Parietal foramina and multiple exostoses are the primary characteristics of PSS. If present, parietal foramina can be identified at birth. However, the exostoses are usually not apparent until after 1 year of age, with the age for diagnosis usually by 3 years.32 The detection of exostoses is also dependent on the method of diagnosis and index of suspicion. A skeletal survey would detect an exostosis before it can be diagnosed by physical examination alone. Subject PSS04 did not have any exostoses at 1 year, 10 months of age, but upon re-examination at age 3 years, 10 months, three to four exostoses were found. A similar scenario was previously documented with exostoses not noted at 2 years, 3 months, but apparent at 4 years, 6 months.1, 6 Such age-of-onset variability complicates genotype/phenotype correlations.

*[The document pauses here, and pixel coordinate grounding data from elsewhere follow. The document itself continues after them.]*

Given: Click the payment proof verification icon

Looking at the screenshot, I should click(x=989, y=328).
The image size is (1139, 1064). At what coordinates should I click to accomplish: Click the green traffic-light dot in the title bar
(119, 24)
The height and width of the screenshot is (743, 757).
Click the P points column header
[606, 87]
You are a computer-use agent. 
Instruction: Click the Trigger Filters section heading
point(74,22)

The causative gene(s) for the craniofacial features of PSS has not been identified. Careful characterization of the craniofacial features of subjects with mutations in either ALX4 or EXT2 may help to clarify any causal relationship. It was proposed previously that the micropenis in males with PSS might be caused by haploinsufficiency of ALX4.17, 33 However, we suggest that other genes in the region could also be candidates for the urinary anomalies.

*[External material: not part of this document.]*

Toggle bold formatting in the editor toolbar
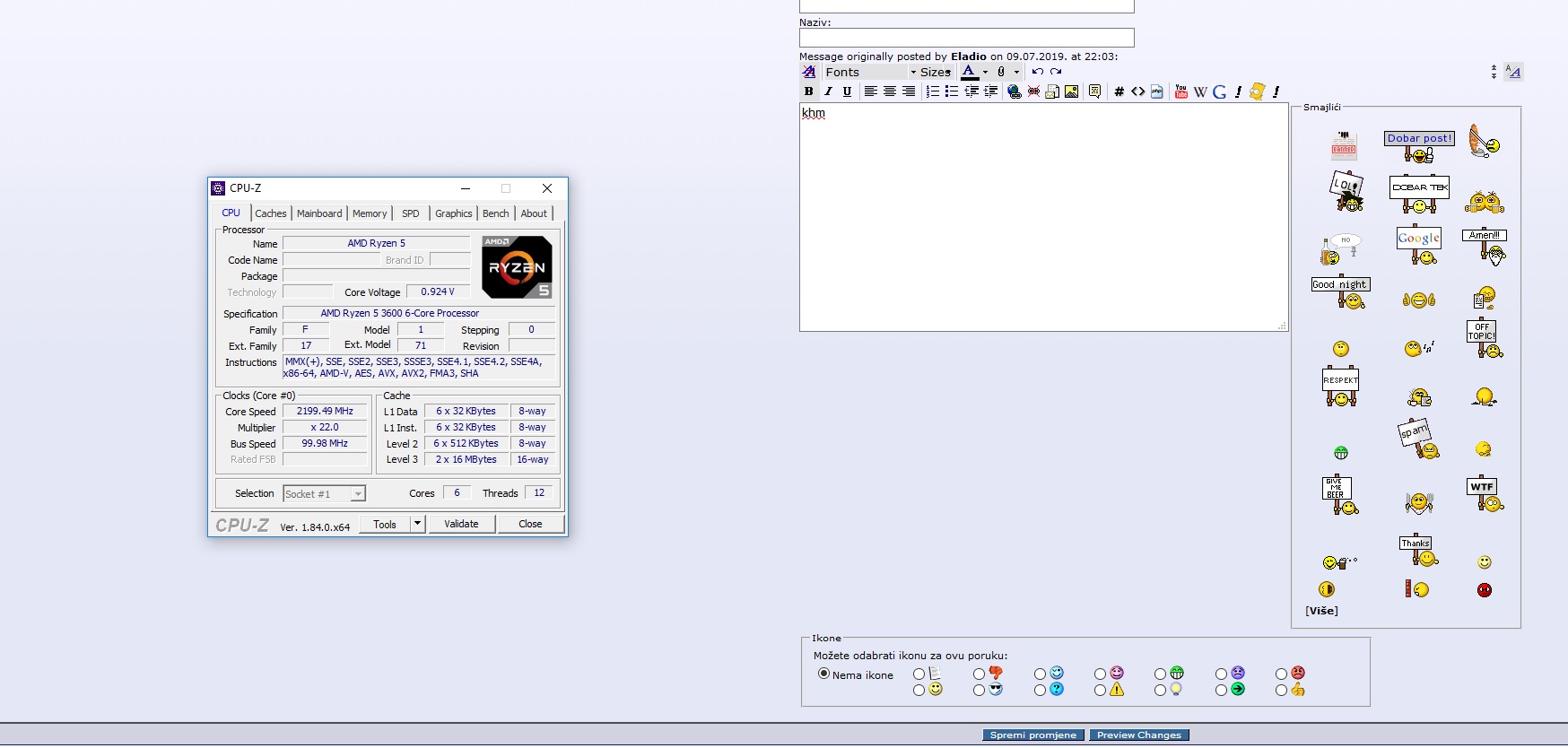The height and width of the screenshot is (748, 1568). (x=809, y=91)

Major CNS malformations have been reported previously in PSS.10 Four of the 10 cases reported here showed thinning, hypoplasia or agenesis of the corpus callosum. Thus, this brain malformation should be added to the list of clinical features associated with this syndrome.

Summary

Including the current study, 29 subjects in 20 families with 11p11.2 proximal deletions have been reported. All cases that had the full PSS spectrum (subjects PSS01, PSS02, PSS04, PSS07, PSS08, PSS10, PSS12, and PSS13) had cytogenetically visible abnormalities of 11p. The only exceptions were that exostoses were not present in individuals PSS07, PSS08, and PSS13 by the age of 14 months, 22 months and 35 months respectively. The subjects without mental retardation – subjects PSS03 and PSS05 – had submicroscopic deletions detected by FISH analyses but not by routine chromosome analyses. Given this variation in deletion size, small interstitial deletions, especially those near the centromeres, can be particularly difficult to detect using routine chromosome banding methods. FISH analyses for EXT2 and ALX4 are helpful to diagnose individuals with some or all of the features of PSS suspected to have a deletion.

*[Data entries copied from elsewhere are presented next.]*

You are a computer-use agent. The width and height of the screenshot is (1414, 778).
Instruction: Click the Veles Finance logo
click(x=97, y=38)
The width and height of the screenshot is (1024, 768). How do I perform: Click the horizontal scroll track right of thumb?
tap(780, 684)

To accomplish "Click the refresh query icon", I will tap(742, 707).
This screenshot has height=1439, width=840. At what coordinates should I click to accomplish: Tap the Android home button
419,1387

The present study also confirms the efficiency of array CGH. In this study, DNA from 10 subjects suspected of PSS was hybridized against our 11p11.2–p13 clones. In all but one of the subjects, array CGH was consistent with the FISH results. The one discrepancy was likely a consequence of hybridization to a small amount of retained DNA near the deletion and not a failure of the microarray to replicate the FISH analysis. Moreover, the array CGH required only two experiments for each patient (due to the dye-reversal experiment) compared to the numerous experiments needed for individual FISH experiments. For the present study, this translated into a few hours of experiments to delineate the deletion sizes with array CGH compared to many months to delineate the deletions using FISH.

In the last decade, PSS was added to the growing list of contiguous gene deletion syndromes.34 Many of these syndromes are characterized by consistent-sized deletions or duplications mediated through flanking low-copy repeat sequences.35, 36, 37 Although the deletion mechanism is not known in PSS, the highly variable breakpoints and range of deletion sizes suggest nonallelic homologous recombination through flanking repeats is likely not the mechanism through which these deletions occur.38 Delineation of the breakpoint sequences may elucidate sequences susceptible to chromosome rearrangements and the mechanism causing these interstitial deletions.